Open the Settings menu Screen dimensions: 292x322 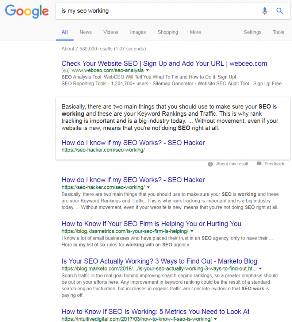(x=252, y=32)
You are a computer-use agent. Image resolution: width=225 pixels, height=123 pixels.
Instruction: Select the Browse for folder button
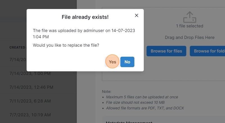pyautogui.click(x=207, y=51)
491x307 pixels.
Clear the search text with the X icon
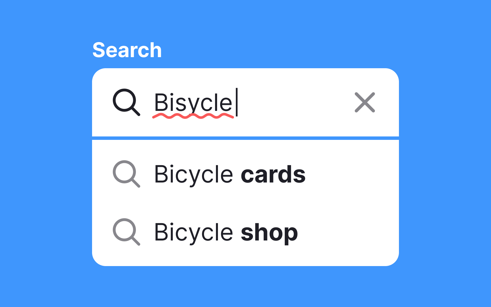365,102
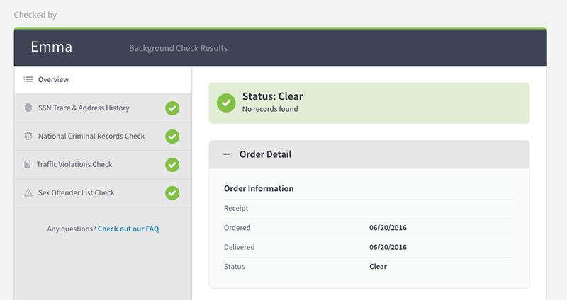Click the Emma name in header

51,47
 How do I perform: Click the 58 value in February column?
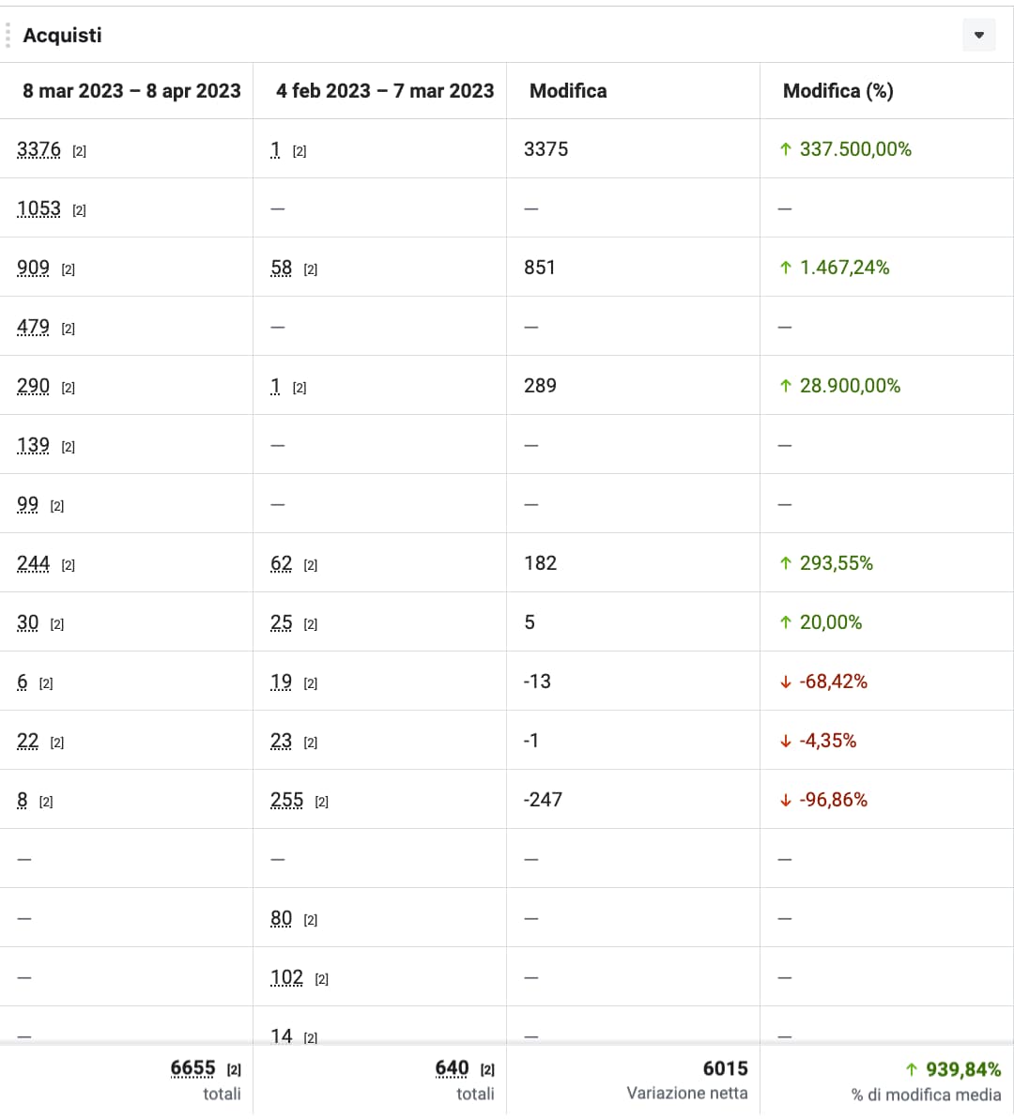click(281, 268)
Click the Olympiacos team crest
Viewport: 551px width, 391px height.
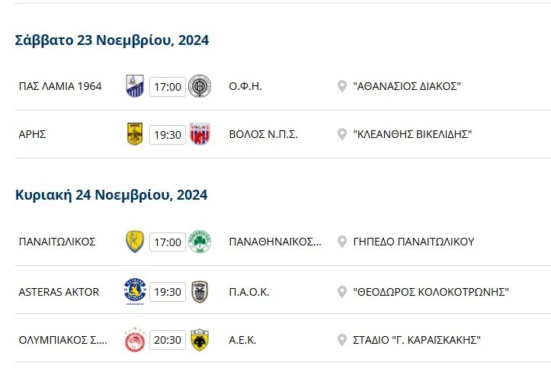click(135, 340)
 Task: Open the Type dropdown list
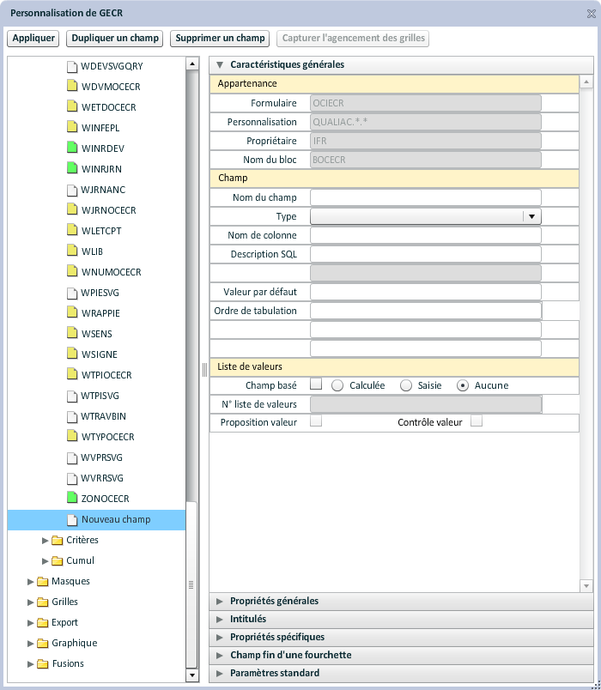point(532,217)
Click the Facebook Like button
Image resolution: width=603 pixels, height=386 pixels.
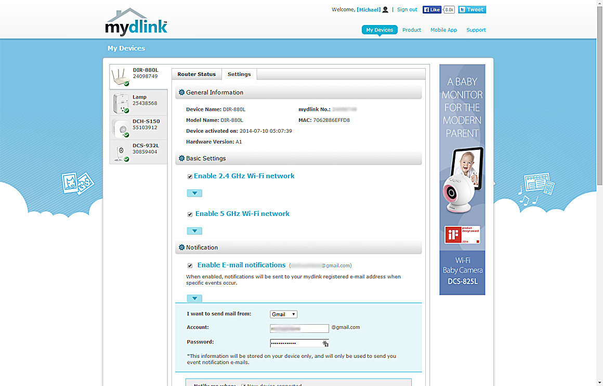[x=432, y=9]

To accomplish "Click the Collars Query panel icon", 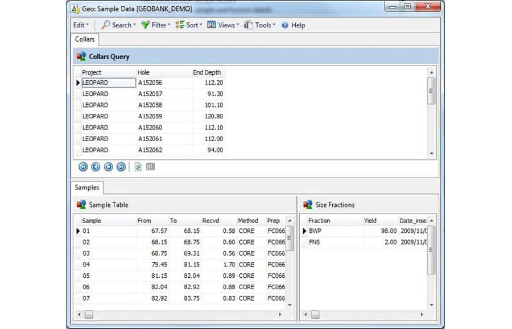I will [x=82, y=56].
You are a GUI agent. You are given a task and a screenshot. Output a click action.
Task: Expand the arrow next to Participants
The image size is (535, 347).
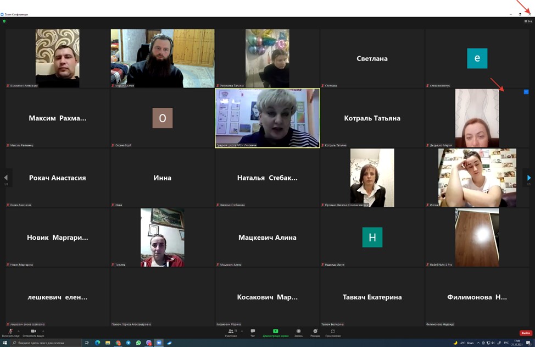(x=242, y=331)
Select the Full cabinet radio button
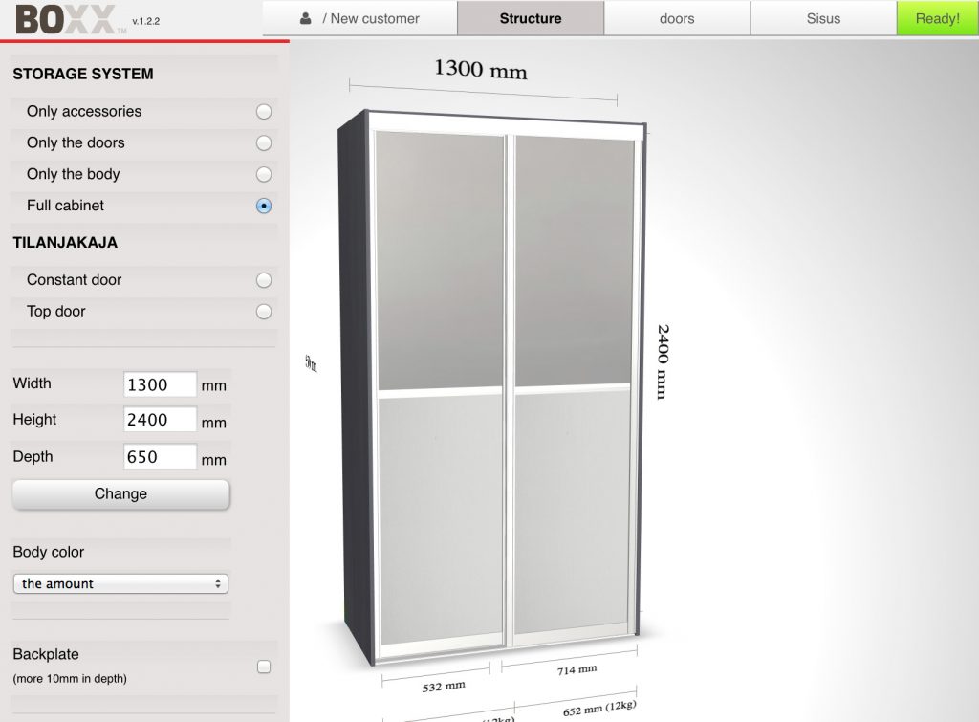Image resolution: width=979 pixels, height=722 pixels. pyautogui.click(x=264, y=206)

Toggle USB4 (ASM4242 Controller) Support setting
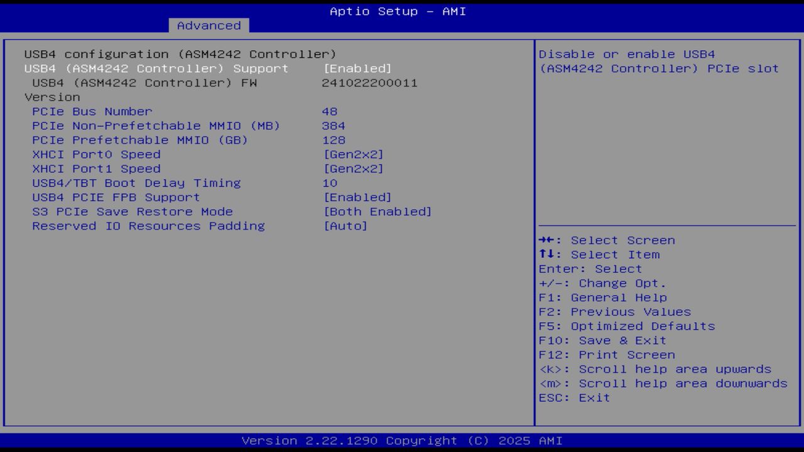coord(155,68)
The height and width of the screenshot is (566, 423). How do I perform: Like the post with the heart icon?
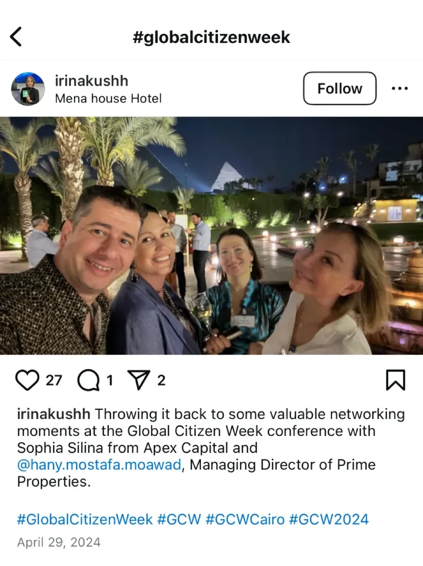[x=27, y=380]
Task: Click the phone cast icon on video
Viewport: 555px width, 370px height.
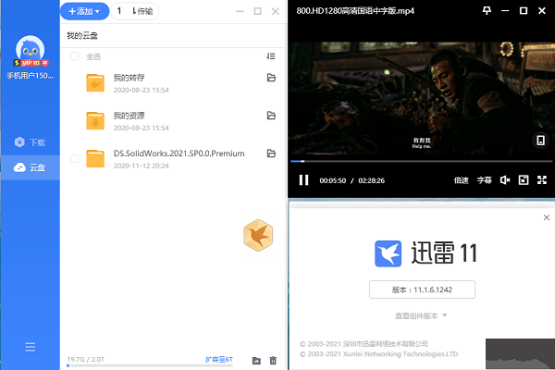Action: [x=540, y=141]
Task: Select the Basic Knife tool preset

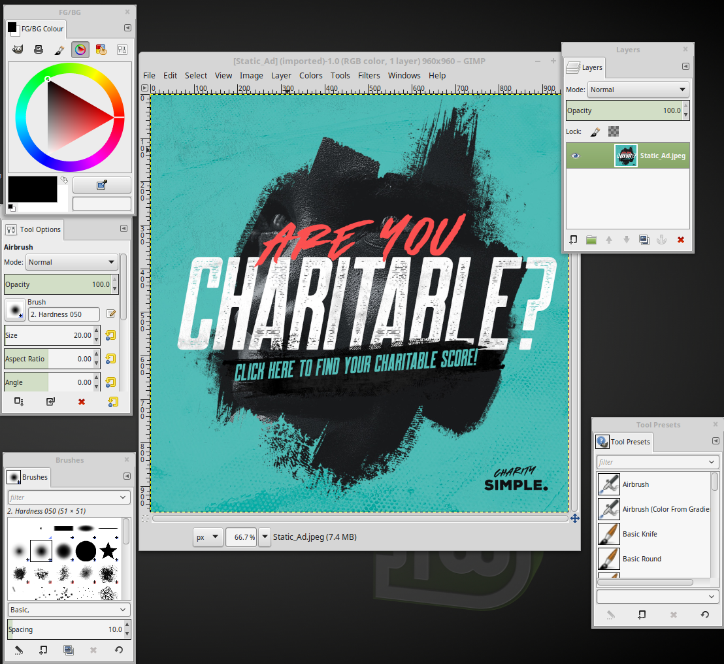Action: [640, 534]
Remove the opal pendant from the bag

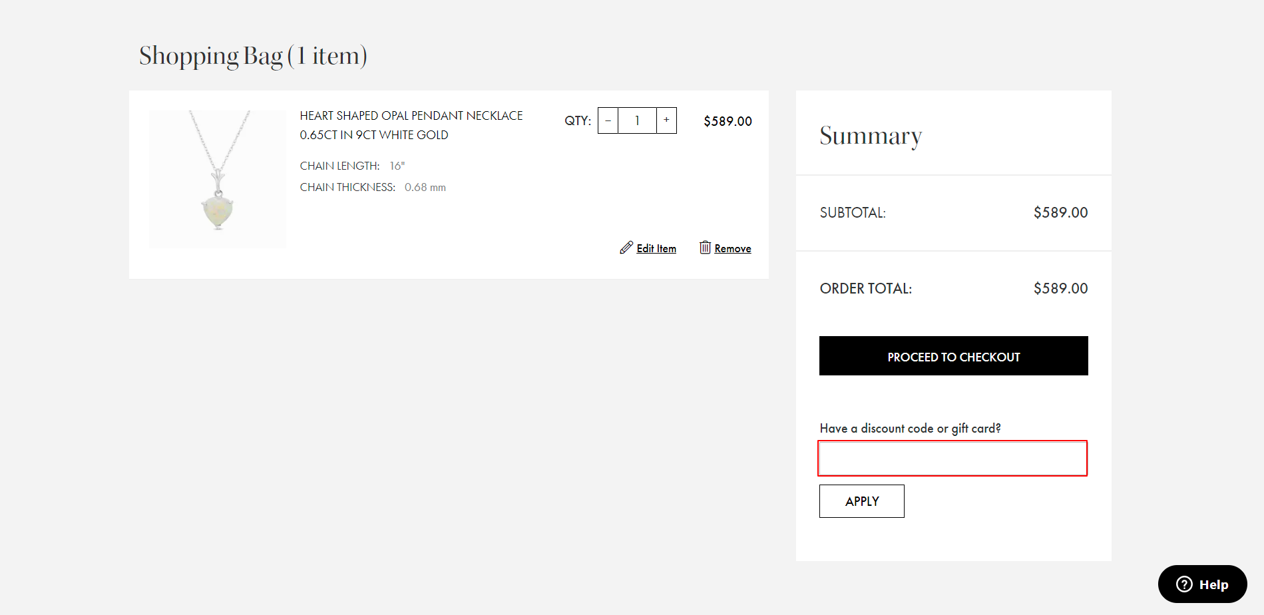pos(732,248)
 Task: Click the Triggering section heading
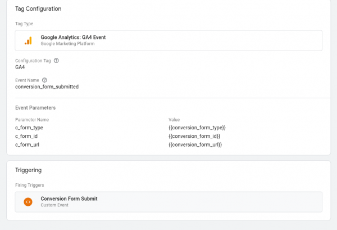[29, 170]
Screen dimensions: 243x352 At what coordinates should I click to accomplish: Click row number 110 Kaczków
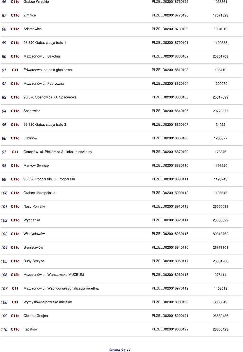click(4, 329)
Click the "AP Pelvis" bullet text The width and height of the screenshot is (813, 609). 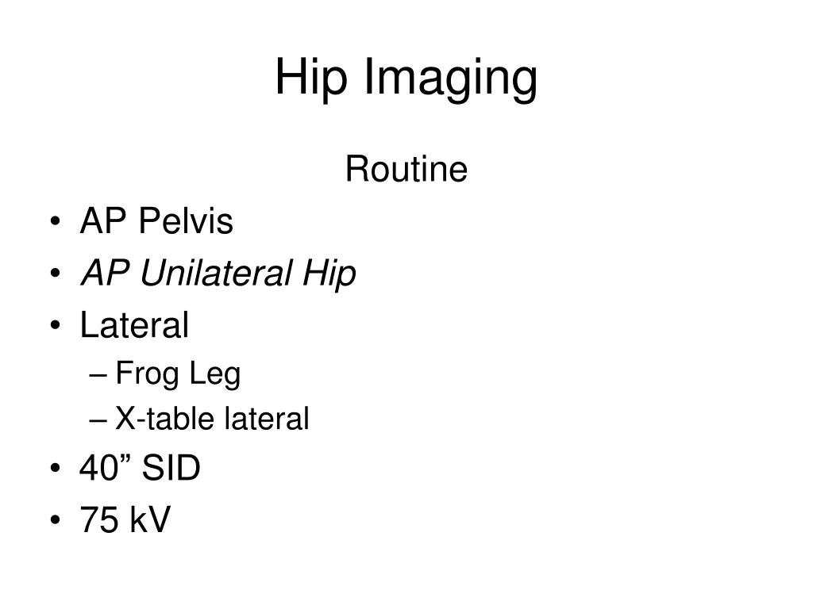tap(156, 222)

++++++++++

§ What to produce
Search the entries for "agent" and show every line that has it.

§ Task response
You are a computer-use agent. Image resolution: width=225 pixels, height=123 pixels.
You are a GUI agent. You are given a task and a screenshot. Output a click action.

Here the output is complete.